Summary

The Department of Health has recently published the outcome of the 'safe space' consultation it ran at the end of last year about disclosure of information obtained as part of NHS patient safety incident investigations.

The consultation was proposing a statutory prohibition on disclosure of material generated as part of NHS incident investigations except in very limited circumstances, mirroring how air accident investigations are carried out.

However, there were clear tensions between this 'safe space' concept and the general shift towards ever-greater transparency in the NHS.

How have the 'safe space' proposals been received? Overall, the idea has been given the 'thumbs down' - especially by patients/families who have expressed concerns that this could be used as a way of avoiding accountability.

The idea is therefore essentially being shelved for the time being.

In this briefing we look at the outcome of the consultation and what is likely to happen next.

What was being proposed?

What was being proposed in the consultation was a change in the law to introduce a statutory prohibition on disclosure of material produced as part of patient safety incident investigations carried out by NHS Trusts/other providers of NHS services, or by the new Healthcare Safety Investigation Branch (HSIB).

This would have meant information relating to Trust incident investigations, such as staff witness statements and interview notes/recordings being protected from disclosure to anyone outside the investigation, except with an order from the High Court, or if the disclosure fell within certain narrow exemptions - e.g. relating to immediate patient safety risks.

The theory behind this proposal was that staff involved in incident investigations are more likely to speak candidly about what happened and why, if they can be reassured that material generated as part of that process cannot be used against them in some way. The consultation suggested that this should, in turn, reassure patients/families that incidents will be properly investigated and lessons learned.

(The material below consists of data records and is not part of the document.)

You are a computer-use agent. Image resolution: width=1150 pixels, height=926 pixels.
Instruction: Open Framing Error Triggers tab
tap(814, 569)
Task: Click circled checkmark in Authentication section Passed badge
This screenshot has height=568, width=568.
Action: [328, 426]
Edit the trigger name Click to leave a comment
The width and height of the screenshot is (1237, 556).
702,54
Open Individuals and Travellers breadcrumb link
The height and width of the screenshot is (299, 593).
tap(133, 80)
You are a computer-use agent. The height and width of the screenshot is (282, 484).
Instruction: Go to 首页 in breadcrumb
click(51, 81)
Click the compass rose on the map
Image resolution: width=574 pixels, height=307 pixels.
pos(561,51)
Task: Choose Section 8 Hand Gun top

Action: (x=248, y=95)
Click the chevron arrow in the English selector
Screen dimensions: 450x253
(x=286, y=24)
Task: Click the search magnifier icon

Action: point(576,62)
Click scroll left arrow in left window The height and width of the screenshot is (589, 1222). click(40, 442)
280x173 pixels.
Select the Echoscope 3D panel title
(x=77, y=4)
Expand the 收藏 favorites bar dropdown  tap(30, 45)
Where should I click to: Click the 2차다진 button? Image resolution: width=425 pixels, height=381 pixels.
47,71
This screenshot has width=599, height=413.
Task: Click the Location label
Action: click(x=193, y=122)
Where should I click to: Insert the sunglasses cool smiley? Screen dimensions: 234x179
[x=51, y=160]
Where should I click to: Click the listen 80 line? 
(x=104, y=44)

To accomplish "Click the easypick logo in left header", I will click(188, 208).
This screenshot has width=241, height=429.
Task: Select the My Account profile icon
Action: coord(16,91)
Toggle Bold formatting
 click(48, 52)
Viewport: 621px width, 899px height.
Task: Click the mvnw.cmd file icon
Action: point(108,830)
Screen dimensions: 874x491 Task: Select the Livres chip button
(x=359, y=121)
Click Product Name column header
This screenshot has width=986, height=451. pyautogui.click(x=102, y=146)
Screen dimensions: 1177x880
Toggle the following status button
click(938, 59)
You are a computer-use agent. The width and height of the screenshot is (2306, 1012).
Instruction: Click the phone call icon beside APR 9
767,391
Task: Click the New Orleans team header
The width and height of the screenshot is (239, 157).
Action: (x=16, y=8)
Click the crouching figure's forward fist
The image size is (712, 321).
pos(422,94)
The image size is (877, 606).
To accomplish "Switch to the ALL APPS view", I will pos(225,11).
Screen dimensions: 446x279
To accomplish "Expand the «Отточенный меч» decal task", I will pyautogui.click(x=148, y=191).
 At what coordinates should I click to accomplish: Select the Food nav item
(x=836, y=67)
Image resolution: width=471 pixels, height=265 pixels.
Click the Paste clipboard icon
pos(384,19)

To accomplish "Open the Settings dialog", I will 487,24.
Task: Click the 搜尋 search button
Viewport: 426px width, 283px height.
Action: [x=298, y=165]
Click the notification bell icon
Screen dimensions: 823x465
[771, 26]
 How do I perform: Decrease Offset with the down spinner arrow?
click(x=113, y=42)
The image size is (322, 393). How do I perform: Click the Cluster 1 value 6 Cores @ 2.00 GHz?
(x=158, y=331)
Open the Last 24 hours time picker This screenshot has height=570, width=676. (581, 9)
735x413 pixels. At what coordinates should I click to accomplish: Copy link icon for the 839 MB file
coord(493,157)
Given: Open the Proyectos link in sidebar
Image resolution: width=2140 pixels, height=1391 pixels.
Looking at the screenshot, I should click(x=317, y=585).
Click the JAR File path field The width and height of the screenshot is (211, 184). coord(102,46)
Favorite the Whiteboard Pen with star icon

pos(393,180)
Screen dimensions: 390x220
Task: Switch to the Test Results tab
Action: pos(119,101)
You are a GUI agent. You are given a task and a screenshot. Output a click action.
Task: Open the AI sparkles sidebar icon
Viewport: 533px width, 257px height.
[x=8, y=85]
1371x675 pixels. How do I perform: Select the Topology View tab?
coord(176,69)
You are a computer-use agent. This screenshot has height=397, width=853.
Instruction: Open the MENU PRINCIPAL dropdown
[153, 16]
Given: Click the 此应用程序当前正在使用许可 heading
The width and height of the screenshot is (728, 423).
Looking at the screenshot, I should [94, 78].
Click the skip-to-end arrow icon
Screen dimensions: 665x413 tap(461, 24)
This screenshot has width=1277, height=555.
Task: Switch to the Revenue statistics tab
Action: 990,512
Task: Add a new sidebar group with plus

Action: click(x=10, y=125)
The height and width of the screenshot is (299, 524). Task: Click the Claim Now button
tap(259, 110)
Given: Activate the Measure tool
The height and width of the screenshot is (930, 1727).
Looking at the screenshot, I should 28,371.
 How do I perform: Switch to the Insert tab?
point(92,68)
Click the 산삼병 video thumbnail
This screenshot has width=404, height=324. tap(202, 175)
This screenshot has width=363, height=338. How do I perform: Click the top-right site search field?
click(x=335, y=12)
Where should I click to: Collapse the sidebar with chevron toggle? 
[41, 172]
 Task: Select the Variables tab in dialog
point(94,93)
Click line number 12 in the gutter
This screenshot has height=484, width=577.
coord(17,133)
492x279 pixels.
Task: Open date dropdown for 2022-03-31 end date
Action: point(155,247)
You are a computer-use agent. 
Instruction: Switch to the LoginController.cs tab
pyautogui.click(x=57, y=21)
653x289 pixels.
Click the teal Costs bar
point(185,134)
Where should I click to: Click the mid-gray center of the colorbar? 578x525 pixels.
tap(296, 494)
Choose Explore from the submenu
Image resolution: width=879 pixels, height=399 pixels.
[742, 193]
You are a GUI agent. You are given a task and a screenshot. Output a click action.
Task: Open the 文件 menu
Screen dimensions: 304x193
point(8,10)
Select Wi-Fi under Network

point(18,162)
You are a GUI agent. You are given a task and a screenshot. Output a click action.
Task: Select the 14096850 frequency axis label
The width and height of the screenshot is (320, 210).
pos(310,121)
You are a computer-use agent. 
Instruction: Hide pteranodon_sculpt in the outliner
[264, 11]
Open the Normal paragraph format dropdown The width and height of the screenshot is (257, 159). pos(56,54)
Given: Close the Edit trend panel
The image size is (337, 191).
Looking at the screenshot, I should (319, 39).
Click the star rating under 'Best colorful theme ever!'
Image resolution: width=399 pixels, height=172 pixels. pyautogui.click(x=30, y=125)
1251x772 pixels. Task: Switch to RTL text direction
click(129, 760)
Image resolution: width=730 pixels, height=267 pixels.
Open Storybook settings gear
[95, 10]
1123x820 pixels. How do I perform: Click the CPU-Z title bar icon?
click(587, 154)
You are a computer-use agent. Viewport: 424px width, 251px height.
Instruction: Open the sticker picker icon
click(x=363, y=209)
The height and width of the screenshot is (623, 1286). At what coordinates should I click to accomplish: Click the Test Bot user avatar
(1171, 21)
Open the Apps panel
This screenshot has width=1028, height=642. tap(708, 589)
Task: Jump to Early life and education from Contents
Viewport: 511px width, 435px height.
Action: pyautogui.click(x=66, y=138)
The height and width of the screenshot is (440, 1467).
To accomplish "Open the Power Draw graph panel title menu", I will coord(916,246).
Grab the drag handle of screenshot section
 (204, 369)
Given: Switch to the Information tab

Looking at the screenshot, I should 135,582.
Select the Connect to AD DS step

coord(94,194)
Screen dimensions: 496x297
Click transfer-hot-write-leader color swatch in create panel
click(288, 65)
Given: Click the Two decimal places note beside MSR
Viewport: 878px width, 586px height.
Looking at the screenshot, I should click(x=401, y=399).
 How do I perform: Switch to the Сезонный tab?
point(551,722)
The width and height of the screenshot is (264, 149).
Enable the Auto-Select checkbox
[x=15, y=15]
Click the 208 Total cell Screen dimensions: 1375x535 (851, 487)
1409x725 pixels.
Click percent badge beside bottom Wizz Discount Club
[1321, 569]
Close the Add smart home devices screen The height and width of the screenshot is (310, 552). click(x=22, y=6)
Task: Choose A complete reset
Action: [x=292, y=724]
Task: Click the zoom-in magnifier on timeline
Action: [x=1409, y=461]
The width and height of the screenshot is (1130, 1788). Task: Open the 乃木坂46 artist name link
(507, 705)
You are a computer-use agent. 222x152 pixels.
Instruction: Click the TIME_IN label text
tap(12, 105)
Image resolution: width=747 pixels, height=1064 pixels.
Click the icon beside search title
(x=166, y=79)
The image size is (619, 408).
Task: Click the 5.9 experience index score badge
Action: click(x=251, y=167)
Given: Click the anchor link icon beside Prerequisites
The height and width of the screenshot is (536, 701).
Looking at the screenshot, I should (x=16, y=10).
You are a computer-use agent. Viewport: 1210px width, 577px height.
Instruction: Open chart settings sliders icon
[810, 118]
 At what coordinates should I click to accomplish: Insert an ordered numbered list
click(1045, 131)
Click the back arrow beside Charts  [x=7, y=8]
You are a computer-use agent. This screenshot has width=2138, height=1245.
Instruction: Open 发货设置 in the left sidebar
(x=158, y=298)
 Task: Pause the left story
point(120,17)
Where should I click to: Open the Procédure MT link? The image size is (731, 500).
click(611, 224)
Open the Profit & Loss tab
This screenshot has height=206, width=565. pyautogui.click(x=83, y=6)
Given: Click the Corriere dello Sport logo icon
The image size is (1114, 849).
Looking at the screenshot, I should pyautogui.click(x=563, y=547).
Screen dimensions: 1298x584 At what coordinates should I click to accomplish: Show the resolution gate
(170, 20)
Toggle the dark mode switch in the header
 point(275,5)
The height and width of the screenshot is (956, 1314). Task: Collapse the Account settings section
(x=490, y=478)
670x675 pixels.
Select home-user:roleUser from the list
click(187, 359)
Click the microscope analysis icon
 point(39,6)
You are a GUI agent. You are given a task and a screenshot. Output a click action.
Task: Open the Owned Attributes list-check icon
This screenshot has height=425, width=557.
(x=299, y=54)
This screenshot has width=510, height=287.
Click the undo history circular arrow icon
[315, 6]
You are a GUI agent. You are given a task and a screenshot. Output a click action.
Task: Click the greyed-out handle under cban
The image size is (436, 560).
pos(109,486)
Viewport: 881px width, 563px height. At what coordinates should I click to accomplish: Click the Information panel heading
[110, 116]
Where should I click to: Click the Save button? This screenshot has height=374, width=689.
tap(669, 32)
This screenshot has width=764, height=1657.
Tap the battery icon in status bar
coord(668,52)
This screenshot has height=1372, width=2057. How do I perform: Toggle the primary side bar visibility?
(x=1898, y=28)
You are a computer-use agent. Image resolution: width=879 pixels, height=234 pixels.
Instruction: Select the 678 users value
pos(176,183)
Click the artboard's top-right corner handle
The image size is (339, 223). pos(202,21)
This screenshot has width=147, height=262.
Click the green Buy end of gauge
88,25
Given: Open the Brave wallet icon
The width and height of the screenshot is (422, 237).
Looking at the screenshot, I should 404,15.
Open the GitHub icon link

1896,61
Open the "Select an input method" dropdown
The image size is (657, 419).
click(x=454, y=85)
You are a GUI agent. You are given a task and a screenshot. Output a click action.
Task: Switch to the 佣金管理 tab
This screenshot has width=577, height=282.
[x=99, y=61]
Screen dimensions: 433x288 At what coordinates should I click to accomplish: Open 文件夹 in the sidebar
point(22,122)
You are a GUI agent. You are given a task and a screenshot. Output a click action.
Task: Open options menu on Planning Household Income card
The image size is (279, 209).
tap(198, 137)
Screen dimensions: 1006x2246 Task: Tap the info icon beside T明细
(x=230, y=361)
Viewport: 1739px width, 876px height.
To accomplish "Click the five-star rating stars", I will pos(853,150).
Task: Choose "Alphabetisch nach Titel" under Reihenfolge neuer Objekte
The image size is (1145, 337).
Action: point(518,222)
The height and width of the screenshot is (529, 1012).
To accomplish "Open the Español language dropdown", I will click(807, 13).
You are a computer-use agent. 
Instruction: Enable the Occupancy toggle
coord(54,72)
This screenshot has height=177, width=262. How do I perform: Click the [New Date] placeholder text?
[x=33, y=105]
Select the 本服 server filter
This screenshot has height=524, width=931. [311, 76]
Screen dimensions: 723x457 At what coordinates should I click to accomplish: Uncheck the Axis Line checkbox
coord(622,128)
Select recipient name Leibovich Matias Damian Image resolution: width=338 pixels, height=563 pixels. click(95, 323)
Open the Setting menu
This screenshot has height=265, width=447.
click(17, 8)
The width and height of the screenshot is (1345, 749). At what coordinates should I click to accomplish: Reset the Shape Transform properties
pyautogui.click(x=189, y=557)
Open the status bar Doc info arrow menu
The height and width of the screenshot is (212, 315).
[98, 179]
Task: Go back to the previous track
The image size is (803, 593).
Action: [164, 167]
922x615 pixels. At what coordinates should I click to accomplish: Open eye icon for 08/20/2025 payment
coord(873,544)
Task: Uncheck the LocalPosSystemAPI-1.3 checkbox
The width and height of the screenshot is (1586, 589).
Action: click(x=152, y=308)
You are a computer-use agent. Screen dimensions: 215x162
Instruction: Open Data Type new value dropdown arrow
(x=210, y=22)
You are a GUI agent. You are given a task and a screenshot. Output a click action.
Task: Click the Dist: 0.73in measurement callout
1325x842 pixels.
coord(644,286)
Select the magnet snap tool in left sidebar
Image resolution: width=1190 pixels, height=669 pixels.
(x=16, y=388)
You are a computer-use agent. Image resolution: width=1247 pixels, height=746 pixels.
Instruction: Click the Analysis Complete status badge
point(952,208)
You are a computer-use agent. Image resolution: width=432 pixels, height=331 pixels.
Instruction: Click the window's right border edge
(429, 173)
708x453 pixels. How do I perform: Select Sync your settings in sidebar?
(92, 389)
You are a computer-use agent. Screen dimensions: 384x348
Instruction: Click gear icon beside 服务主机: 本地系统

The idea was to mirror what happens in the airline industry, where those providing information to air accident investigators do so confidentially, with the output from investigations being limited to safety recommendations back to the industry.

What was the outcome of the 'safe space' consultation?

The concept of applying 'safe space' principles to investigations carried out by the HSIB (likely to be around 30 investigations per year across the NHS) received a reasonable level of support overall.

However, the proposed creation of a statutory 'safe space' for local NHS Trust investigations was not supported by the majority of respondents, with the idea receiving a lukewarm reception from NHS staff/organisations and a distinctly frosty one from patients/families and their representatives.

According to the Department of Health's summary of the consultation responses, both patients and staff have concerns about whether Trusts would use the 'safe space' concept properly/fairly - e.g. patients saw it as a way to avoid accountability, while staff saw it as a potential way for their employers to force self-incrimination. Particular concern was expressed by patients/families who felt the 'safe space' proposal would contravene the ethos of the Duty of Candour and that needing a High Court order to obtain disclosure would be a barrier to getting at the truth (and an expensive one at that), potentially creating a 'vast new legal industry'.

It seems that professional regulators (whose current disclosure powers would be curtailed by the proposed statutory prohibition) have also raised concerns, with one professional regulator, for example, expressing the view that: "It would have a negative effect on fitness to practise investigations and ultimately on patient safety".

Reflecting this general lack of enthusiasm for the idea, the Department of Health has concluded that, whilst 'safe space' principles will apply to HSIB investigations via the existing HSIB Directions, any extension of those principles to local NHS Trust investigations is premature at this stage.

The idea of a statutory 'safe space' for local NHS incident investigations is therefore off the table for the time being.

Practical impact?

For now, it will be business as usual for NHS Trusts. Patient safety investigations should continue to be carried out in accordance with the national Serious Incident Framework and there will be no change to the usual rules around disclosure of materials generated as part of incident investigations, or to the powers of regulators/coroners to request disclosure of such information.

Alongside the Serious Incident Framework, Trusts must also now comply with the new national Learning from Deaths Guidance (see our previous briefing on this), which requires Trusts to carry out Case Record Reviews in relation to a wide range of patient deaths and highlights the importance of ensuring that families/carers are fully involved in the investigation process.

There will similarly be no significant impact for the new Healthcare Safety Investigation Branch (which became operational on 1 April 2017) because the Directions governing the HSIB already contain 'safe space' principles for the HSIB to work to. These stop short of a general prohibition on disclosure of materials generated as part of HSIB investigations, and legislation would be required to introduce such a prohibition. Whilst the government 'remains open' to the option of such legislation, the plan is to wait and see first how things go with the HSIB once their investigations are up and running.

What next?

The idea of a statutory 'safe space' for local NHS incident investigations could be resurrected at some point in the future, but not without further consultation.

Meanwhile, the HSIB's existing 'safe space' principles will be applied once it starts carrying out its investigations. How this works in practice for HSIB investigations will influence what happens further down the line with potentially extending the 'safe space' concept to the wider NHS.

The general consensus is that there is still much room for improvement in local NHS incident investigations, and the expectation is that the HSIB will play a strategic role in helping to bring about that improvement going forward.